Can you quote the lines below word for word, beginning at the line that contains "Go back using the browser back arrow" and stopping after the line that contains "[1263, 798]"?

(Coordinate data for items)
________________________________________

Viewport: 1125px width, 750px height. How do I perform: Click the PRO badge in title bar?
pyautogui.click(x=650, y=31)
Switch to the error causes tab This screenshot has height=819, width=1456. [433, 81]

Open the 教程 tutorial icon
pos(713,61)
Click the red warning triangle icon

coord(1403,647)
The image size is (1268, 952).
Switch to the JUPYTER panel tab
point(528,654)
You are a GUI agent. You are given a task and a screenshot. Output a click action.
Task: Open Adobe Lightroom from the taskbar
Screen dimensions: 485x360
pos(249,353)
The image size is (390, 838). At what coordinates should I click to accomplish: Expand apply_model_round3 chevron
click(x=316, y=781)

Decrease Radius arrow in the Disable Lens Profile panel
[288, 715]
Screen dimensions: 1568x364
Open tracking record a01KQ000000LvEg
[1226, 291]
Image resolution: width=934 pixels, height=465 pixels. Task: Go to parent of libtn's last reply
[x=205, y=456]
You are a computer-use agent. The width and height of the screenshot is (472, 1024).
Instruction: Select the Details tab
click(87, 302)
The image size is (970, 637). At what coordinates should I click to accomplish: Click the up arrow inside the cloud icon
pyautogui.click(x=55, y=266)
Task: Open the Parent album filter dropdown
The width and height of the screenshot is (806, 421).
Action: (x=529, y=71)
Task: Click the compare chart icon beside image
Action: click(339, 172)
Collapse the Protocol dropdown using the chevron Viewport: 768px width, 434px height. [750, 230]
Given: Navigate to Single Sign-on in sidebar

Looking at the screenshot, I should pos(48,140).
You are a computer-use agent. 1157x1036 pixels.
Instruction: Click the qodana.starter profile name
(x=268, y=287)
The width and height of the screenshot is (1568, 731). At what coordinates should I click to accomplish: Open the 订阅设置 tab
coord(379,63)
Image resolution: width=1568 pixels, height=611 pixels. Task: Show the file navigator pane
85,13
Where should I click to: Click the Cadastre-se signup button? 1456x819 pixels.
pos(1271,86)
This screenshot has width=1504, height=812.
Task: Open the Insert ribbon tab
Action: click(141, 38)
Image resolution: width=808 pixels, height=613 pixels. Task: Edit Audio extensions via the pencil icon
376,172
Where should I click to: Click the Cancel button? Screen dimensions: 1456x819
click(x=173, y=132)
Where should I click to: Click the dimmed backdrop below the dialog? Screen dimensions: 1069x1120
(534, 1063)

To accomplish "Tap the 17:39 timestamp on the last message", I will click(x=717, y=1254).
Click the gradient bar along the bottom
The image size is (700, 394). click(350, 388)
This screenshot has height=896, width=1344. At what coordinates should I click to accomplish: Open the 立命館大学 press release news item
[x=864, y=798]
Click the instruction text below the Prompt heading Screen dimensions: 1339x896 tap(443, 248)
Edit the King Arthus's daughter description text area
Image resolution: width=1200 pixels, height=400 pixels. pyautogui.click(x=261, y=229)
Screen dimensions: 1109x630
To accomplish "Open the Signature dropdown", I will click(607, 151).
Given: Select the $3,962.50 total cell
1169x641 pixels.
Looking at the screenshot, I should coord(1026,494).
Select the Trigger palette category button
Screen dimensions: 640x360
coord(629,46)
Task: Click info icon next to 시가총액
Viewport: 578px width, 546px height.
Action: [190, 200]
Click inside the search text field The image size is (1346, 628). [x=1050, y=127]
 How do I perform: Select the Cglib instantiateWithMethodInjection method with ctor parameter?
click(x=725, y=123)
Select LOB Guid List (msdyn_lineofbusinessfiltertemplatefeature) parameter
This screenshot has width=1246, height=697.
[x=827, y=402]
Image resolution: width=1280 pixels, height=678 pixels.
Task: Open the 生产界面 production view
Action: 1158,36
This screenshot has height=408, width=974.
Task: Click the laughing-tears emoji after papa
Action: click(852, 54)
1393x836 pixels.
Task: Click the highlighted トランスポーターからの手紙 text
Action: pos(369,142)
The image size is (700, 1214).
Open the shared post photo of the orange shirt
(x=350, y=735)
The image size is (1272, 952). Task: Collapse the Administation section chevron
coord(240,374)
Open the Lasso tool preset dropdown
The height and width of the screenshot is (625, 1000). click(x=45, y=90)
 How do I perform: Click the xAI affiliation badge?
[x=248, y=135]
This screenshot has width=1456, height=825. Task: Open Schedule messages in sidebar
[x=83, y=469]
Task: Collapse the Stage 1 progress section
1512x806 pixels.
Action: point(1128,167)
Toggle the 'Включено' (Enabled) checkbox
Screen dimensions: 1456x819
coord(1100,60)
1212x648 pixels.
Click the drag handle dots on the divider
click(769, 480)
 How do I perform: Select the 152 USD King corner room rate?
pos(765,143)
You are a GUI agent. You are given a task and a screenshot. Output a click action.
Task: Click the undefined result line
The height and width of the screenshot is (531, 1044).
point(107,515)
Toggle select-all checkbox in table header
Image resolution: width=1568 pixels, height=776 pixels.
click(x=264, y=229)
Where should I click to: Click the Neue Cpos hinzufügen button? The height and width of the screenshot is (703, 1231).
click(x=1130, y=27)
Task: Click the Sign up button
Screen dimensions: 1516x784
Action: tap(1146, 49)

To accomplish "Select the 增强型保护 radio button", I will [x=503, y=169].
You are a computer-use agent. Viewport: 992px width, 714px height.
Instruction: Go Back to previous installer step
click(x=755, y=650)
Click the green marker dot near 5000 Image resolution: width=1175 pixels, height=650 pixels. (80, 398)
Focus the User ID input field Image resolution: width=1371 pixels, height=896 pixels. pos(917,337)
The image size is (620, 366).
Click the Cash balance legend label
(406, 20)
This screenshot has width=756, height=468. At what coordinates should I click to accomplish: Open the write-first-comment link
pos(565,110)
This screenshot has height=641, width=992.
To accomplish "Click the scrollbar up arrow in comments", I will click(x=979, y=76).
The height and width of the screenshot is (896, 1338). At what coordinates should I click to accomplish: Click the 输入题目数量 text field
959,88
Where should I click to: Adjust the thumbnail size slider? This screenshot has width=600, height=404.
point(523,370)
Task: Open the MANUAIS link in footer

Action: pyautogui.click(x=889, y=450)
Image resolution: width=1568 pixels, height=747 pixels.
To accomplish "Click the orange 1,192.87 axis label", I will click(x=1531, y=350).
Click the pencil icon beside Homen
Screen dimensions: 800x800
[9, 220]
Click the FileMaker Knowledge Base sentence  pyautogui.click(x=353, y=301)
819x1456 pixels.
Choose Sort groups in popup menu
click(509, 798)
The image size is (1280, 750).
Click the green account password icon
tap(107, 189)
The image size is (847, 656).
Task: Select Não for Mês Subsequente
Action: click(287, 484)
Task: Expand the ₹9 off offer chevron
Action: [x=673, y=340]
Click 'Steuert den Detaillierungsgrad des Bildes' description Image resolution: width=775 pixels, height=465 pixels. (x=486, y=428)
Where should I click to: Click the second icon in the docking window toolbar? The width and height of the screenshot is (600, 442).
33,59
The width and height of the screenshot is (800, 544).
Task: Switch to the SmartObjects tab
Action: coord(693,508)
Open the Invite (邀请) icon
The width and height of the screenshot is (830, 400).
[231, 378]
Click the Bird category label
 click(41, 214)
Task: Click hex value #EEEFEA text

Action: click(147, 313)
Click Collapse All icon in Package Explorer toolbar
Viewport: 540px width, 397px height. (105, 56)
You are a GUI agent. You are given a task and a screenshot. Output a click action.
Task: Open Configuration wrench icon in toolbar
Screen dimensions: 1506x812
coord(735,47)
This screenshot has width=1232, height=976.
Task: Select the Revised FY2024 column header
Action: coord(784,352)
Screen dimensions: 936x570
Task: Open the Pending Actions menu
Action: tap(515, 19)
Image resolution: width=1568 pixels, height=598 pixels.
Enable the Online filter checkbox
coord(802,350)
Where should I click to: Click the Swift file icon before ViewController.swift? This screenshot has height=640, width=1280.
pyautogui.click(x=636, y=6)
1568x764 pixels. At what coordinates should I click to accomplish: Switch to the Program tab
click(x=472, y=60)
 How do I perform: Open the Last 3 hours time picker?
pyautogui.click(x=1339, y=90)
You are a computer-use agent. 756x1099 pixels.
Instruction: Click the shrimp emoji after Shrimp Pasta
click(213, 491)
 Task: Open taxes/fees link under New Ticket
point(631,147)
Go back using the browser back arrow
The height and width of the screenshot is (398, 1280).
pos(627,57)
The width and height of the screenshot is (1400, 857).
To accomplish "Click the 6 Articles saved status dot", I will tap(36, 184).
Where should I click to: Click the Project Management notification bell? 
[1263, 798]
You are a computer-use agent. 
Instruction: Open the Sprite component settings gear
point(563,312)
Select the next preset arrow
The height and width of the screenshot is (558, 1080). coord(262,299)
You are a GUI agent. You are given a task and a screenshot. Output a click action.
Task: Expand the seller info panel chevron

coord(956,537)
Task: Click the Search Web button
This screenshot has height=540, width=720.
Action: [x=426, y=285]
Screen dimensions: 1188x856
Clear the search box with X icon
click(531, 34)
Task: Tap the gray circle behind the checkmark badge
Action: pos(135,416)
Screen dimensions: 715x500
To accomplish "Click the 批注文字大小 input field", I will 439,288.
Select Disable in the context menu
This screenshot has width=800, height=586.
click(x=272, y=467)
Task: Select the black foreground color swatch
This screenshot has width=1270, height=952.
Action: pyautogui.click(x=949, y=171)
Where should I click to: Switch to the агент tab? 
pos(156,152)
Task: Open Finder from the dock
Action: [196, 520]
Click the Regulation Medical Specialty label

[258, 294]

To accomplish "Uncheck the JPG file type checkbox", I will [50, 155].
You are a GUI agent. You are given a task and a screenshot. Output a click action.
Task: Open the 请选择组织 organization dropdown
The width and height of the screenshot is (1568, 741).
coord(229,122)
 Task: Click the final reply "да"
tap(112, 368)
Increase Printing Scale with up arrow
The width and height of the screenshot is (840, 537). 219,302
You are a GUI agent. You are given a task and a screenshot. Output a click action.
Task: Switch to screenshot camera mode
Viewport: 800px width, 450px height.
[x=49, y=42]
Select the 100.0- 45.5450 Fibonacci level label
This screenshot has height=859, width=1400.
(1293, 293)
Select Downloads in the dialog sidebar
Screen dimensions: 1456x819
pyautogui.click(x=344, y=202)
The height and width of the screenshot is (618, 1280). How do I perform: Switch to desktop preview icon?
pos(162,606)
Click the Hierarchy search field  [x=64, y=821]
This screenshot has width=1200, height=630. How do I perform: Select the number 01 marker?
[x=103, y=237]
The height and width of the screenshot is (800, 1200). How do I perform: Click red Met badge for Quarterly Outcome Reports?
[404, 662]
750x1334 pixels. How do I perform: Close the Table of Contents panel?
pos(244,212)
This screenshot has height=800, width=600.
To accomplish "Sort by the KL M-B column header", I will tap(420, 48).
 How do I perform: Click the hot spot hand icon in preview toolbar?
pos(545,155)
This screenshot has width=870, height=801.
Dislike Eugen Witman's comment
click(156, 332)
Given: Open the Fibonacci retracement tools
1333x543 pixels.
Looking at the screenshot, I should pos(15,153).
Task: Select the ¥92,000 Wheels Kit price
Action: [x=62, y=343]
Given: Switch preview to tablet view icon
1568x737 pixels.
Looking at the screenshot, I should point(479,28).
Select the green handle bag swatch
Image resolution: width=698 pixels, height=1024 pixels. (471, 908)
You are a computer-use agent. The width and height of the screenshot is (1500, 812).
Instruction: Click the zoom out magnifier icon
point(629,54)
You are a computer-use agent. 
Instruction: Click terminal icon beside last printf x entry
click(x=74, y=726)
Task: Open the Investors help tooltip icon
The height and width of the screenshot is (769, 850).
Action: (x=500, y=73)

________________________________________

§ **In response**
Go back using the browser back arrow
The height and width of the screenshot is (398, 1280).
pos(627,57)
The width and height of the screenshot is (1400, 857).
To accomplish "Click the 6 Articles saved status dot", I will tap(36, 184).
Where should I click to: Click the Project Management notification bell? 
[1263, 798]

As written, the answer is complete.